Backends
Backends
Verbs and registered functions can be implemented for different backends. The dispatching is generally distinguishing different implementations. However, sometimes we want to use different implementations for the same type. In this case, we can use the backend
argument to register the function for a specific backend.
For example, we want to implement a function rep
for different backends.
from pipda import register_func
@register_func(dispatchable="args")
def rep(x, y):
raise NotImplementedError
@rep.register(cls=int, backend="python")
def _(x, y):
return [x] * y
@rep.register(cls=int, backend="numpy")
def _(x, y):
import numpy as np
return np.repeat(x, y)
# Later registered backend has higher priority
# But a warning will be shown since we have two implementations for int
rep(1, 3) # np.array([1, 1, 1])
# Use __backend argument to specify the backend
rep(1, 3, __backend="python") # [1, 1, 1]

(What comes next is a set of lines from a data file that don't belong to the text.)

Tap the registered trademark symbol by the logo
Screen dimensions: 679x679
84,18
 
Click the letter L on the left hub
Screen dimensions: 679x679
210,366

To eliminate the warning, we can also use the favored implementation for a backend:
from pipda import register_func
@register_func(dispatchable="args")
def rep(x, y):
raise NotImplementedError
@rep.register(cls=int, backend="python")
def _(x, y):
return [x] * y
@rep.register(cls=int, backend="numpy", favored=True)
def _(x, y):
import numpy as np
return np.repeat(x, y)
# Later registered backend has higher priority
# No warnings anymore
rep(1, 3) # np.array([1, 1, 1])
rep(1, 3, __backend="python") # [1, 1, 1]
Verbs apply the same rule for backends.